- **Passage**
************

• FXII is a protease that is primarily produced in the liver and circulates as a single-chain zymogen in plasma, playing an important role in the intrinsic pathway of blood coagulation and hemostasis. Upon contact with negatively charged surfaces, FXII converts into its double-stranded active form, FXIIa. The absence of FXII in humans and mice does not affect normal hemostasis ability, and the lack of FXII can inhibit thrombus formation, making it an important target in thrombosis treatment.
• Gene editing strategy: The exons 1~12 of mouse FXII gene were replaced by the exons 1~14 of human FXII gene in B-hFXII mice plus. The promoter, 5’UTR and 3’UTR region of the mouse gene are replaced by human counterparts.
• mRNA expression analysis: Mouse FXII mRNA was detectable in liver of wild-type C57BL/6 (+/+) and heterozygous B-hFXII mice plus (H/+). Human FXII mRNA was detectable in heterozygous B-hFXII mice plus (H/+) but not in wild-type mice.
• Protein expression analysis: Mouse FXII was only detectable in wild-type mice. Human FXII was exclusively detectable in homozygous B-hFXII mice plus but not in wild-type mice.
• In vivo efficacy: FXII-targeted small nucleic acid drugs (synthesized according to patents) were efficacious in B-hFXII mice plus. This strain can be used to screen for the knockdown of the expression level of small nucleic acid drugs.
• Application: This product is used for pharmacodynamics and safety evaluation of cardiovascular diseases such as thrombosis

Gene targeting strategy for B-hFXII mice plus. The exons 1~12 of mouse FXII gene were replaced by the exons 1~14 of human FXII gene in B-hFXII mice plus. The promoter, 5’UTR and 3’UTR region of the mouse gene are replaced by human counterparts.

************

- **Information supplied**
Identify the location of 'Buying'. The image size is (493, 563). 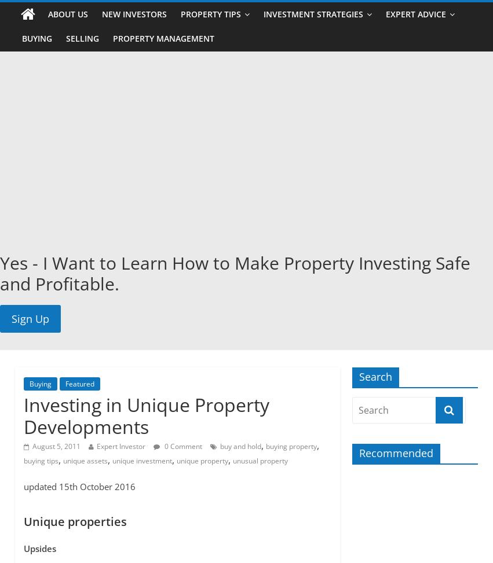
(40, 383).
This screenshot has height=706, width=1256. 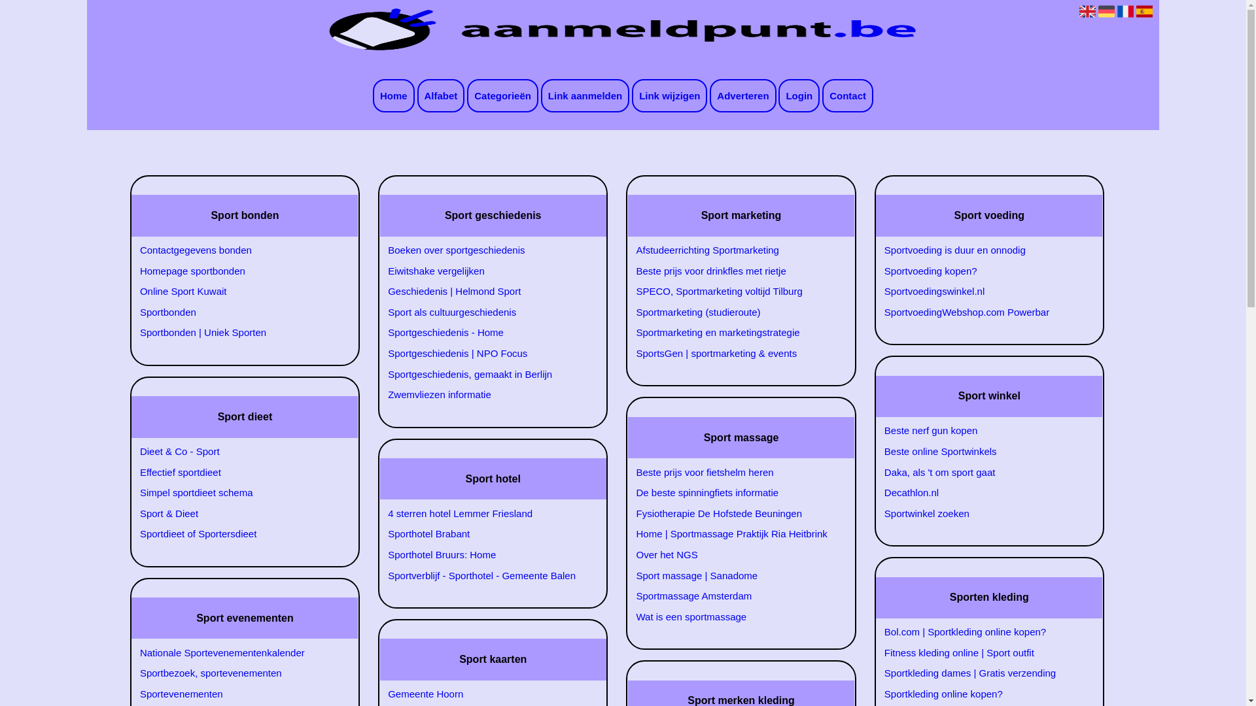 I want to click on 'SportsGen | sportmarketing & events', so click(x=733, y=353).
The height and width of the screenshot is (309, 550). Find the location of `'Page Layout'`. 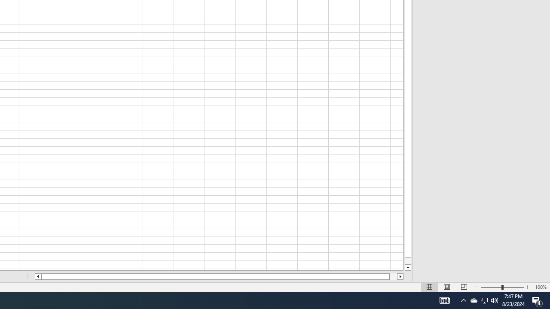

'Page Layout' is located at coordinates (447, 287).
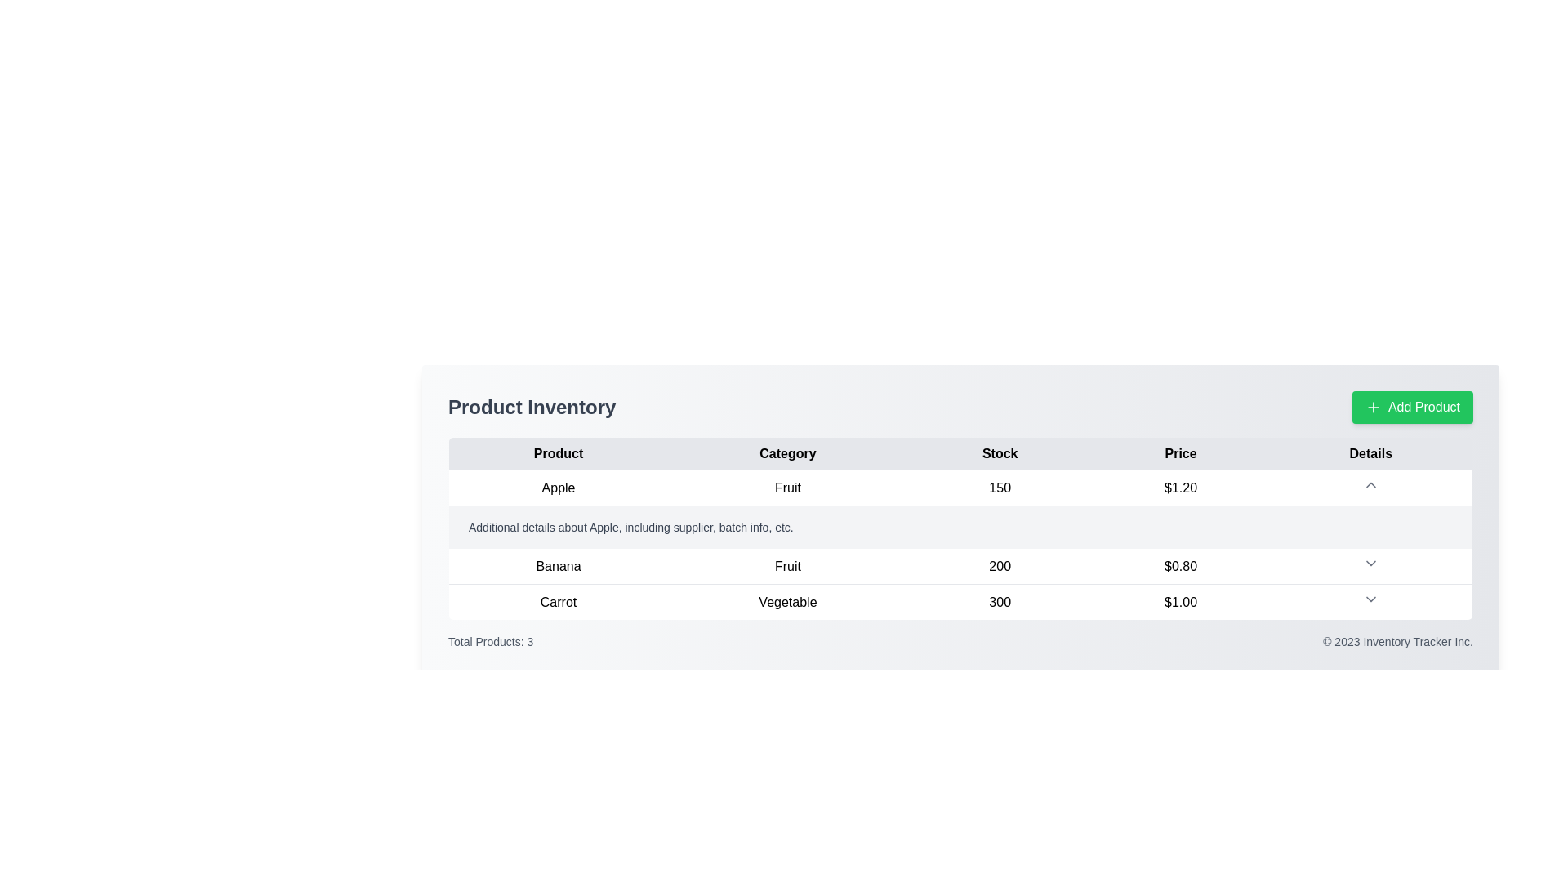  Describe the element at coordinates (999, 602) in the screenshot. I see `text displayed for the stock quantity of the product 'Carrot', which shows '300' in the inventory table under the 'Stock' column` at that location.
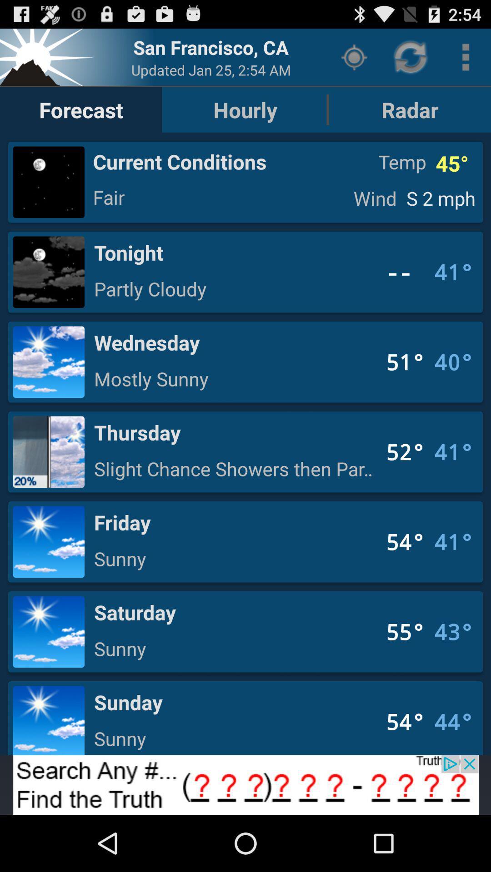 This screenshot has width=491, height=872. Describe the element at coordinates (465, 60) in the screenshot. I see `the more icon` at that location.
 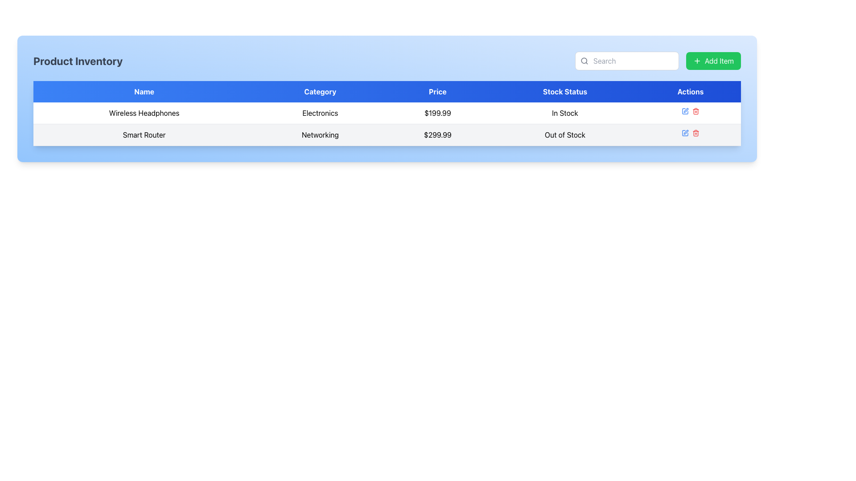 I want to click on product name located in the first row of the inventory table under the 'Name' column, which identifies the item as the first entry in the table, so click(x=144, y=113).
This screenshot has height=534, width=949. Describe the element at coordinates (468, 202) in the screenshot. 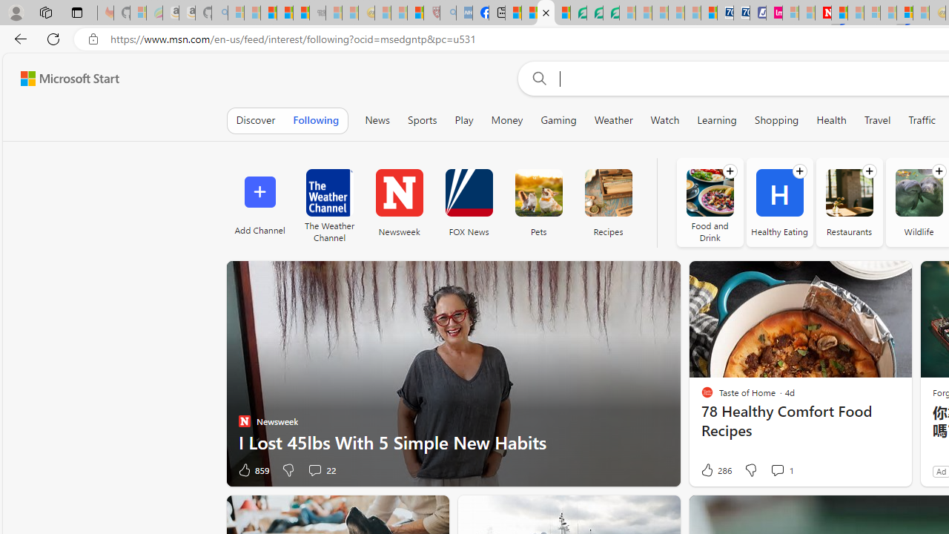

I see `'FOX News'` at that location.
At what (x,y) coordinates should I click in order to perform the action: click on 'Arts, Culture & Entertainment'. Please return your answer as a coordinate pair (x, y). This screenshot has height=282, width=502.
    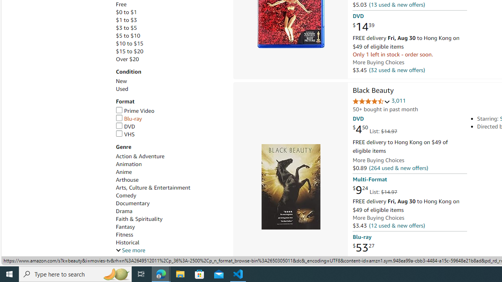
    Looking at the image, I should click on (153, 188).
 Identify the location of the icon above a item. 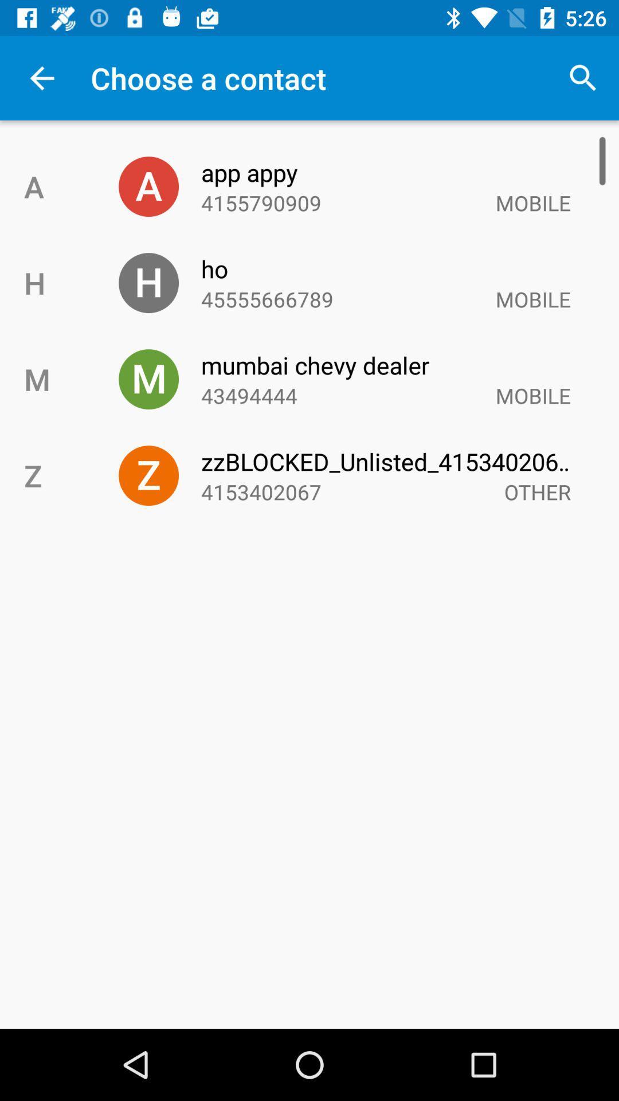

************

- **Prompt 1**
Answer these questions from the text on B-hFXII mice plus:
(a) In which organ is FXII primarily produced?
(b) Which exons of the human FXII gene replace exons 1~12 of the mouse gene?
(c) In which mice was mouse FXII protein detectable?
- **Prompt 2**
Supply what comes next in the text on B-hFXII mice plus, starting after its final sentence.
The lines can be set aside.

- **Reply 1**
(a) The liver.
(b) Exons 1~14.
(c) Only in wild-type mice.

- **Reply 2**
Strain specific analysis of FXII mRNA expression in wild-type C57BL/6 mice and B-hFXII mice plus by RT-PCR. Liver RNA were isolated from wild-type C57BL/6 mice (+/+) and heterozygous B-hFXII mice plus (H/+), then cDNA libraries were synthesized by reverse transcription, followed by PCR with mouse or human FXII primers. Mouse FXII mRNA were detectable in wild-type C57BL/6N and heterozygous B-hFXII mice plus. Human FXII mRNA was only detectable in heterozygous B-hFXII mice plus.

Strain specific FXII expression analysis in homozygous B-hFXII mice plus by ELISA. Serum were collected from wild-type mice C57BL/6 mice (+/+) (n=3, male, 6 weeks old) and homozygous B-hFXII mice plus (H/H) (n=3, male, 6 weeks old), and analyzed by ELISA with species-specific Human Factor XII ELISA Kit  (Abcam, ab192144) and Mouse FXII ELISA kit (Abcam, ab272776). (A) Mouse FXII was only detectable in wild-type mice. (B) Human FXII was exclusively detectable in homozygous B-hFXII mice plus but not in wild-type mice. Values are expressed as mean ± SEM.

The inhibitory efficiency of the FXII-targeted small nucleic acid drug in heterozygous B-hFXII mice plus. B-hFXII mice plus were randomly divided into 2 groups (n=4, 7 weeks old, male). The FXII-targeted small nucleic acid drug (synthesized according to patents) and saline were administered to the mice individually. The nucleic acid drug was administered in the form of saline aqueous solution. (A) The schematic diagram of experimental processing. (B) The changes in FXII expression levels in serum on day 7 after administration, compared to the levels before administration. The human FXII levels in the treatment group were reduced compared to the control group (G1). Values are expressed as mean ± SEM.